Les Damnés d'Ivo van Hove / Spectacle entier du Festival d’Avignon 2016





Dans la pièce «  Les Damnés », Christophe Montenez interprète Martin von Essenbeck, qui finit par embrasser l’uniforme et l’idéologie nazis.



Les Damnés. Un titre qui annonce d’emblée une malédiction. A l’origine, Les Damnés est connu pour être un film réalisé par Luchino Visconti en 1969. Ivo van Hove tient à rectifier que Les Damnés sont avant tout un scénario dont le réalisateur italien s’est servi, et qu’il n’a pas voulu revoir le film récemment. C’est donc vierge de toute esthétique concernant le scénario, que le metteur en scène flamand s’est vu invité à présenter un spectacle à la cour d’honneur pour l’édition 2016 du festival d’Avignon. Après quelques discussions avec Olivier Py, Ivo van Hove a réuni la troupe de la Comédie Française pour présenter Les Damnés. Ce choix, il l’explique en ces termes : « Il me semble que les raisons de faire entendre cette histoire et résonner ce texte sont encore plus claires dans le contexte social et politique d’aujourd’hui qu’à l’époque où le film a été tourné. » 
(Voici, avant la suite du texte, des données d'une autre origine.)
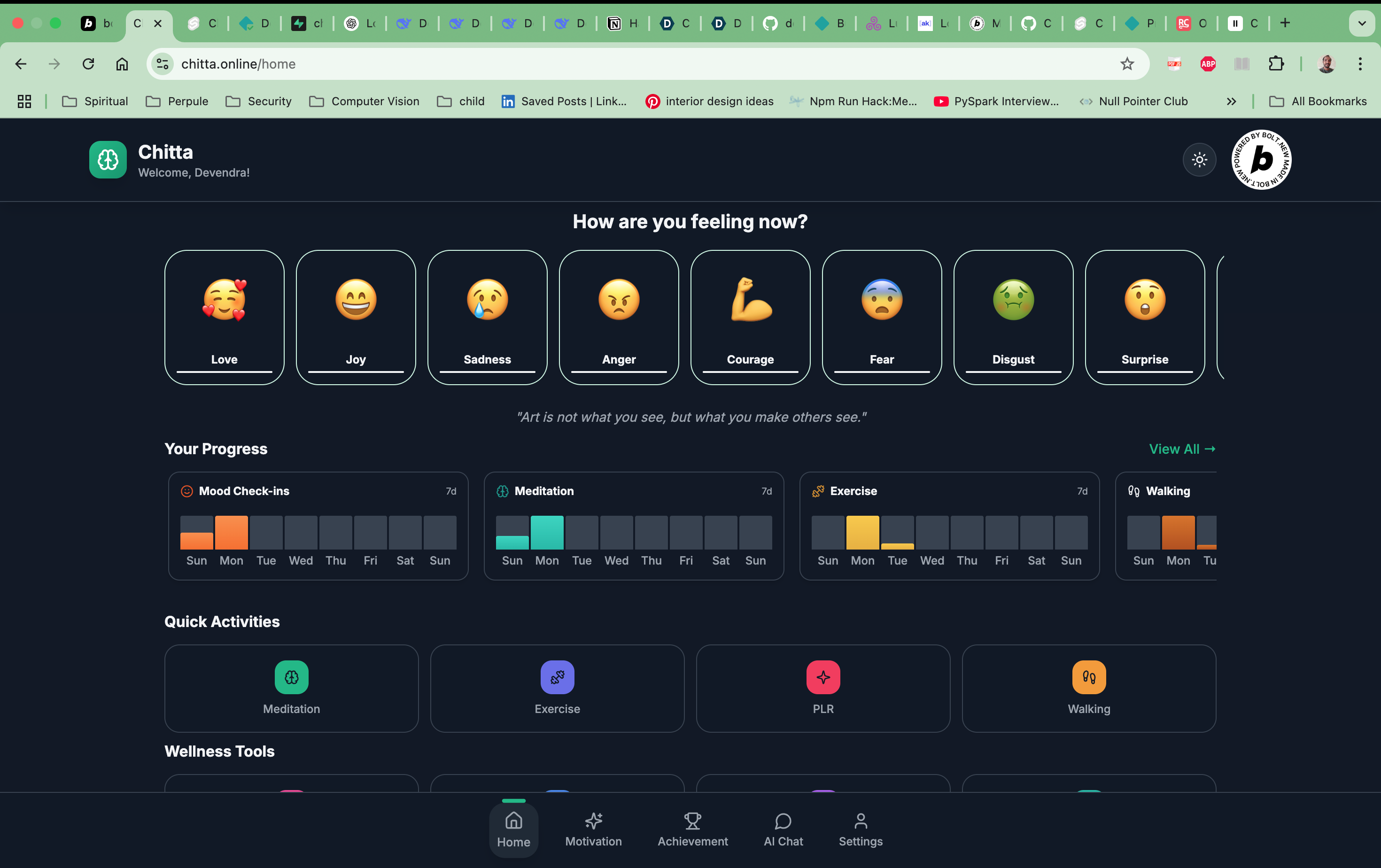Open the PLR quick activity
Screen dimensions: 1381x868
click(823, 688)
Cette histoire, c’est celle de la famille Essenbeck, riches industriels allemands vivant à l’ère nazie. Dans l’intérêt de leur commerce de sidérurgie, les Essenbeck tuent le baron Joachim, opposé au nazisme, lors de sa fête d’anniversaire. Ce meurtre sera le premier d’une longue série. Trahisons et complots seront deux précieux alliés dans l’accession à la présidence de l’entreprise familiale. En parallèle de cette histoire intime se tisse l’Histoire du nazisme et de la montée de la violence en Allemagne dans les années 1930. Sur le grand écran installé en fond de scène, des vidéos d’archives sont projetées pour plonger le spectateur dans ce contexte sanglant. Pour Ivo van Hove, « Les Damnés racontent en fait deux histoires : d’une part, celle de la désagrégation d’une famille riche – étroitement liée au destin économique d’un pays puisqu’elle règne sur un empire sidérurgique – et d’autre part, une histoire politique, celle du triomphe d’une idéologie, le nazisme, dont les modèles de pensée, en dépit de l’issue de la seconde guerre mondiale n’ont fait malheureusement que croître au fil des décennies et menacent aujourd’hui les sociétés de nombreux pays d’Europe. »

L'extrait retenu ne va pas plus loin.